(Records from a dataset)
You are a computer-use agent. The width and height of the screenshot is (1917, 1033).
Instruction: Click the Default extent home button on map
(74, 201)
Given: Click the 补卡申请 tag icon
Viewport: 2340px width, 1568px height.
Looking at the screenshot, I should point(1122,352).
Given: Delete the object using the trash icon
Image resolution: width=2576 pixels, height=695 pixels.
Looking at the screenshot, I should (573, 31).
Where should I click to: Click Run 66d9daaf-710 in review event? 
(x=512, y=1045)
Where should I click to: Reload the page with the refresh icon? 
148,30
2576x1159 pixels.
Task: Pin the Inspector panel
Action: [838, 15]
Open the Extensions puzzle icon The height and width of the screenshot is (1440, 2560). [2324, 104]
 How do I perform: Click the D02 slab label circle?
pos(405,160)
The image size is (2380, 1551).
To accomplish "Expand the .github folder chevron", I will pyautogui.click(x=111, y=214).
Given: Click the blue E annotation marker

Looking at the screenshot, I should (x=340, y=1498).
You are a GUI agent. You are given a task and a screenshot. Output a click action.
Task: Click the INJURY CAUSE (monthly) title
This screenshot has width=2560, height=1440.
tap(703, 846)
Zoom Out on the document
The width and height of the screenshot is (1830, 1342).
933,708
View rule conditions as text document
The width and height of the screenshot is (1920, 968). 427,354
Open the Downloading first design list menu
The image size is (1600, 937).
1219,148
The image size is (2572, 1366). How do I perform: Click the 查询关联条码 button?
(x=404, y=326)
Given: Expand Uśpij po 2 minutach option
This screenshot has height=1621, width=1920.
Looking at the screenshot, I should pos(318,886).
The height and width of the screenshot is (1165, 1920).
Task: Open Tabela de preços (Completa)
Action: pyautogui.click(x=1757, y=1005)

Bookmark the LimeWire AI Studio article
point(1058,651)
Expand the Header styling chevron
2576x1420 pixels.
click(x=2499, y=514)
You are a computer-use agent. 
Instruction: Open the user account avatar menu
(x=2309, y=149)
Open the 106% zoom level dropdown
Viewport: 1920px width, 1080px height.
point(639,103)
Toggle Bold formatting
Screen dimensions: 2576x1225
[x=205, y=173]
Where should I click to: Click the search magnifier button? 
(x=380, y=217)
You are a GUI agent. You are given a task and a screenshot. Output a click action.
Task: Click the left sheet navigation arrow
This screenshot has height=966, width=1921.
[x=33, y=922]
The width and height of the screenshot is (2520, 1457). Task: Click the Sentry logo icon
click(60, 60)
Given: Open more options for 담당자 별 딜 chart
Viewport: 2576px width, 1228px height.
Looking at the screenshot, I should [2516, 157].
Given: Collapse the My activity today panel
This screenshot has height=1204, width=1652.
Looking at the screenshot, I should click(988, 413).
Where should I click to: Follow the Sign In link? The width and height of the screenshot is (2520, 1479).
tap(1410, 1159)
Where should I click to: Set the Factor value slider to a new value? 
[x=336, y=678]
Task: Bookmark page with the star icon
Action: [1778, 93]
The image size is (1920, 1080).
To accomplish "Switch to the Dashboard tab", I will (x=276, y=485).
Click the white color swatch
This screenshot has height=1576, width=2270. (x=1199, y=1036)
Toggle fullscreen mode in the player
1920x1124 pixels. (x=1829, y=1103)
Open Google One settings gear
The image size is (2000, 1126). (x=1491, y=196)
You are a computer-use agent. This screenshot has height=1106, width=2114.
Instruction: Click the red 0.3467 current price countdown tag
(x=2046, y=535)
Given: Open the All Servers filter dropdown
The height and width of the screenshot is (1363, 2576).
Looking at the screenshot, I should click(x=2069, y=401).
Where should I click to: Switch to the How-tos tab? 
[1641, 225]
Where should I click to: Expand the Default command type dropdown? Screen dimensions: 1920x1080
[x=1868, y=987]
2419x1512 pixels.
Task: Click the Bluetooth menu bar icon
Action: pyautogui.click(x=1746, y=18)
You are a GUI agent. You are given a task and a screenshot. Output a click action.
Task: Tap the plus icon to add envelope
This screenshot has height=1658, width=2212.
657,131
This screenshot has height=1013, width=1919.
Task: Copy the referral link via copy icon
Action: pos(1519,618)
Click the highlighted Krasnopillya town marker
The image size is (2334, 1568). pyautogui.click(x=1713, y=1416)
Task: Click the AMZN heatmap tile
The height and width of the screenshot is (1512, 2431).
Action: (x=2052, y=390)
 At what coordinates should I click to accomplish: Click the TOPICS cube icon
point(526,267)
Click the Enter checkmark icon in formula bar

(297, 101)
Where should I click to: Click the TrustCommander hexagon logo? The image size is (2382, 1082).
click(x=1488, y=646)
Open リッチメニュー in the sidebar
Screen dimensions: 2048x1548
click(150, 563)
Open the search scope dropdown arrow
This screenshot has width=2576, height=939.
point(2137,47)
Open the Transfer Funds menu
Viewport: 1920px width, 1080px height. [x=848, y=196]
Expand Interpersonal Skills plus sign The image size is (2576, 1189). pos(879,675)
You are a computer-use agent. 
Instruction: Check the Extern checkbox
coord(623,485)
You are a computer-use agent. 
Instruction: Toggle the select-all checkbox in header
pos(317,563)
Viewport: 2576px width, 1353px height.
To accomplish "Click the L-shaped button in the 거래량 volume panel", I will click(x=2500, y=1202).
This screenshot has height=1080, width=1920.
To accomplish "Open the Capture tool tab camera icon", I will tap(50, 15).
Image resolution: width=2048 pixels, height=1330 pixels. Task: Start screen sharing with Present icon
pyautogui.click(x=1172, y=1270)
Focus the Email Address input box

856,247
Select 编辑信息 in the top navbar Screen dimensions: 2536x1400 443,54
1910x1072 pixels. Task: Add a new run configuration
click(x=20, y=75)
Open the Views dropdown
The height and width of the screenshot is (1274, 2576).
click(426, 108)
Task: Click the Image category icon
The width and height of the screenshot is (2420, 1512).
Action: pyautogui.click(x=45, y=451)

• _Exercise aim_
From the data above, copy each line where the string "will" appears.

• _Response box_
To accomplish "Expand the .github folder chevron", I will pyautogui.click(x=111, y=214).
To accomplish "Switch to the Dashboard tab", I will (x=276, y=485).
To accomplish "Click the L-shaped button in the 거래량 volume panel", I will click(x=2500, y=1202).
To accomplish "Open the Capture tool tab camera icon", I will tap(50, 15).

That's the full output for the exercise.